── EXCERPTED PASSAGE ──

# Leaving money on the table....



## TotC (Dec 6, 2016)

I have decided to add some kind of tipping sign this weekend, as I do feel I am leaving money on the table so to speak. 

I have received cash tips which are nice, and were not solicited in any way. They were just people handing me a cash tip.

If I offer any amenities, it would be a phone charger, and I do open doors for folks. I've thought about gum at least for the bar crowd, but I am still undecided. 

I would like to start offering some way of a cashless tip, such as a Square reader, but until I can source one, that leaves me to find an interim option. I remember seeing something about using a QR code for Paypal transactions with a preset amount someone mentioned here. Does anyone have any info on this. My google-fu is failing me.


----------



## crazy916 (Jul 6, 2016)

You can pick up a Square at most Best Buys, Walgreens or Rite Aids for $10 and you get reimbursed that money when you make your first transaction.


----------



## UberwithDan (Dec 2, 2016)

venmo app is an option. paypal.me is another one.


----------



## Shangsta (Aug 15, 2016)

Square reader is best. They swipe their card and move on. Its quick and they dont need to have paypal or type in their card number.

Tips should be quick and painless.


----------



## crazytown (Nov 13, 2016)

TotC said:


> I have decided to add some kind of tipping sign this weekend, as I do feel I am leaving money on the table so to speak.
> 
> I have received cash tips which are nice, and were not solicited in any way. They were just people handing me a cash tip.
> 
> ...


Gum will be stuck to the bottom of your seats and throw on the floor ,and nobody is going to use square, sure maybe once in every 100 rides , face it nobody tips with uber.


----------



## Mars Troll Number 4 (Oct 30, 2015)

Shangsta said:


> Square reader is best. They swipe their card and move on. Its quick and theu dont need to have paypal or type in their card number.
> 
> Tips should be quick and painless.


Square is da bomb... custom receipts can quickly relay them the contact info very very quickly.

I use it for backup processing for the taxi stuff.

I would make 1000% sure you have a line DIRECTLY ABOVE AND BELOW THE DOLLAR AMOUNT. _*THIS IS GRATUITY, NOT PRIMARY PAYMENT FOR SERVICES RENDERED*_. Then you have a signature line.

If you have someone canceling their uber payment after tipping you, you can forward along their info as well as the screen that the passenger sees when they pay.

If you don't they can call uber support and say that you had them paid by a third party app.. If the CSR believes them your out that much money, if it's clear as day apparent that it's gratuity, guess what?

the CSR won't touch it.


----------



## GalinMcMahon (Jun 30, 2016)

I've never had an Uber rider ask about alternative tip methods. At the same time I am tipped by about half of my Lyft riders through the app. F you Uber for not giving your customers that option.


----------



## A_Driver (Dec 2, 2016)

I had a guy write me a $10 check this weekend. I still haven't cashed it. Not worth going to the bank for $10. I'll cash it some day.


----------



## TotC (Dec 6, 2016)

───

REQUIRED TASKS |
a) Answer these questions about the tipping thread:
(i) At which stores does the thread say a Square can be picked up for $10?
(ii) What two options does UberwithDan name?
(iii) What amount was the check that A_Driver received?
b) Please transcribe a part of the tipping thread word for word, starting with "I would make" and going on through "(Jun 30, 2016)".
The lines after this point come from a separate source and are not part of the thread.

── DATA RECORDS ──

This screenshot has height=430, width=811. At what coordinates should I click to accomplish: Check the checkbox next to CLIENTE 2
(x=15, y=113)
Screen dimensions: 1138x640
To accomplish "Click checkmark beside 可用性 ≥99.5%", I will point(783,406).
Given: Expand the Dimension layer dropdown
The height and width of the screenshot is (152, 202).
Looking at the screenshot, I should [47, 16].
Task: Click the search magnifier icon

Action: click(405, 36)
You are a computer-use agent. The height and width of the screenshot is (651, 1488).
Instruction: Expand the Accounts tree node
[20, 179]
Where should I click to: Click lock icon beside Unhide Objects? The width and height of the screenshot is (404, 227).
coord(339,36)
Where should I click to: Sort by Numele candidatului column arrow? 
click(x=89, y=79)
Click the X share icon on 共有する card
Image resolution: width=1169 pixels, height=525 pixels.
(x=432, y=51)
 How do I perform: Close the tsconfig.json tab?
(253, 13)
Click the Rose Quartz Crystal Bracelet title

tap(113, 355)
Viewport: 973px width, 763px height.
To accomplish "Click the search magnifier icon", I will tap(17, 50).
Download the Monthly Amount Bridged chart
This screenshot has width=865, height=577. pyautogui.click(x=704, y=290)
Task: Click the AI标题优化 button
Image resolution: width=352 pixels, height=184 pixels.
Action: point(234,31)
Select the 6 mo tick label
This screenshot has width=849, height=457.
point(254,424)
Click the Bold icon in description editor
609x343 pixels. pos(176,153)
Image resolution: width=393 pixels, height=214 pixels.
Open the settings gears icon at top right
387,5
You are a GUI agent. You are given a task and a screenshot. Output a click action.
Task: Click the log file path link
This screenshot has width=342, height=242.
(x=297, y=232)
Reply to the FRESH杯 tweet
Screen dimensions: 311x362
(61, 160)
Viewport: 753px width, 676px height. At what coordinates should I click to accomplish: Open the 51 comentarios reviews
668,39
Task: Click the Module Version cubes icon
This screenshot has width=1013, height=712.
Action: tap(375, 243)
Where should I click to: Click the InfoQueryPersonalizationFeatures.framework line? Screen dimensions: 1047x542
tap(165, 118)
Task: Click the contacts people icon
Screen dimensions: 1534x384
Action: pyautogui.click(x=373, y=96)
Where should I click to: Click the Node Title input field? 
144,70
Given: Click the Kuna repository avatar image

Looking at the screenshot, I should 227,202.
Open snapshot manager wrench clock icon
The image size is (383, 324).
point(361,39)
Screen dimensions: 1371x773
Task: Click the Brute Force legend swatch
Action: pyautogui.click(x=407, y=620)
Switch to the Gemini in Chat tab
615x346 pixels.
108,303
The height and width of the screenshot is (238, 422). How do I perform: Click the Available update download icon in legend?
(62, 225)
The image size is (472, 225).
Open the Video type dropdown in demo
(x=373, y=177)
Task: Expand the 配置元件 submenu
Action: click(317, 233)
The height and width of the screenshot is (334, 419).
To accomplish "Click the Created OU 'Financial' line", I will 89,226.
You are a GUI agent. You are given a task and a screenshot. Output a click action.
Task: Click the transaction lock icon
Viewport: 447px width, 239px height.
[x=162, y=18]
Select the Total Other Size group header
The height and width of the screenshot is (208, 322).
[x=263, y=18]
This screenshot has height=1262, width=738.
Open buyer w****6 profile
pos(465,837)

───

LIST OF SOLUTIONS |
a)
(i) Most Best Buys, Walgreens or Rite Aids
(ii) The venmo app and paypal.me
(iii) $10

b)
I would make 1000% sure you have a line DIRECTLY ABOVE AND BELOW THE DOLLAR AMOUNT. _*THIS IS GRATUITY, NOT PRIMARY PAYMENT FOR SERVICES RENDERED*_. Then you have a signature line.

If you have someone canceling their uber payment after tipping you, you can forward along their info as well as the screen that the passenger sees when they pay.

If you don't they can call uber support and say that you had them paid by a third party app.. If the CSR believes them your out that much money, if it's clear as day apparent that it's gratuity, guess what?

the CSR won't touch it.


----------



## GalinMcMahon (Jun 30, 2016)